Tem havido muita discussão a respeito de qual seria a condição ideal de pressão e de temperatura do vapor motriz nas usinas, visando máxima venda de energia elétrica.

Há também com freqüência, comparações com o nível ideal de pressão e de temperatura do vapor motriz que se pratica nas usinas de beterraba da Europa, como se tais plantas fossem similares às usinas brasileiras que processam cana de açúcar.

Ocorre que existe uma diferença fundamental entre as plantas que processam cana e as que processam beterraba. Quando se processa beterraba, é necessário usar combustíveis de origem fóssil, seja gás, óleo combustível ou carvão. São combustíveis cada vez mais caros, com os quais é não podemos adotar ciclos de condensação por razões econômicas, pois os ciclos de condensação são ciclos de baixa eficiência energética.

◆ LINHAS DE DADOS ◆
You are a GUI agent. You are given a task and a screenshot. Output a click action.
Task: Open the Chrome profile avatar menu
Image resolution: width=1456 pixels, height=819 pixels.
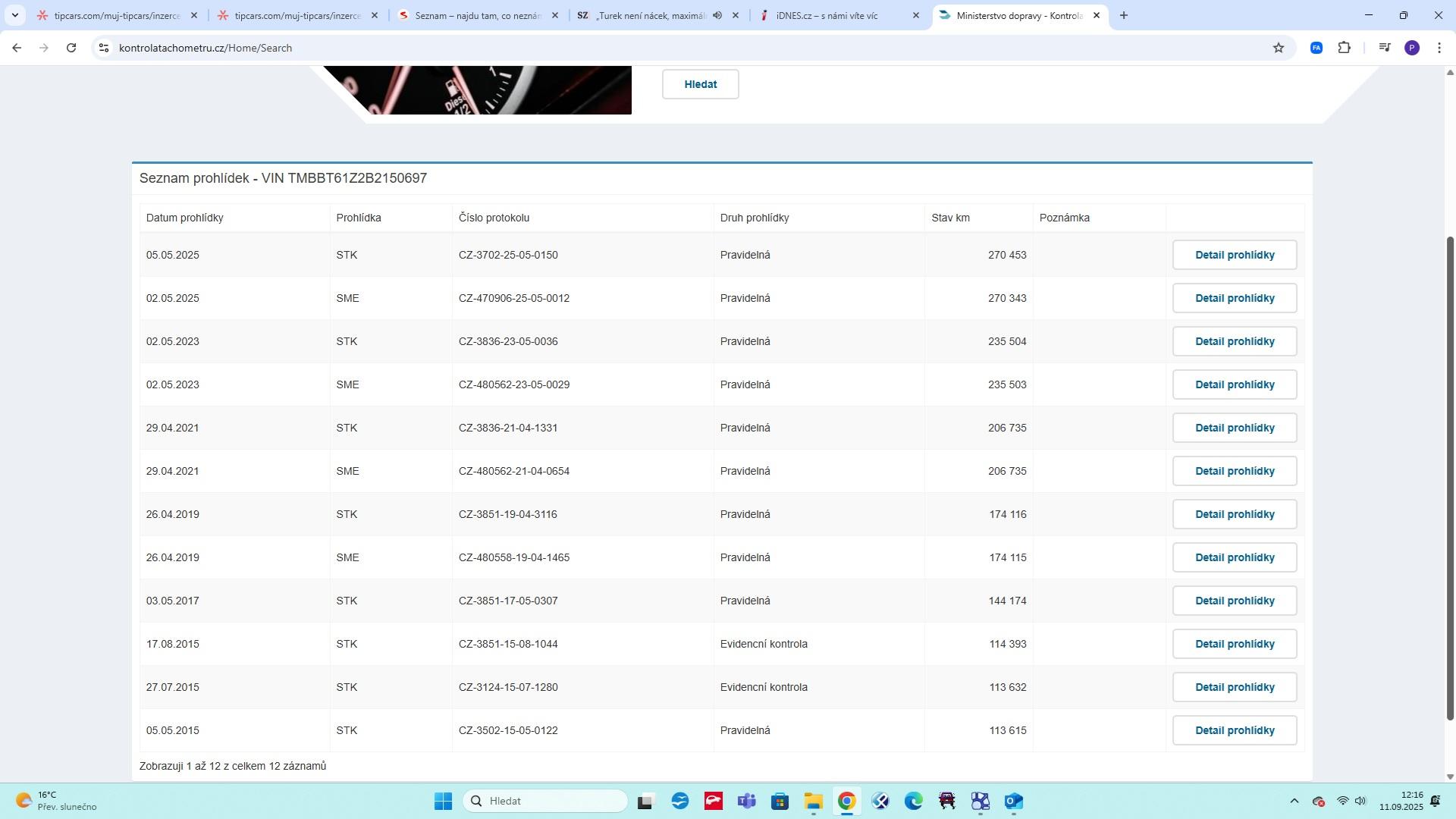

◆ EXERCÍCIO CURTO ◆
Quais combustíveis de origem fóssil o trecho da página cita para o processamento de beterraba? Os dados não são usados nesta tarefa.

◆ RESPOSTA COMPLETA ◆
Gás, óleo combustível ou carvão.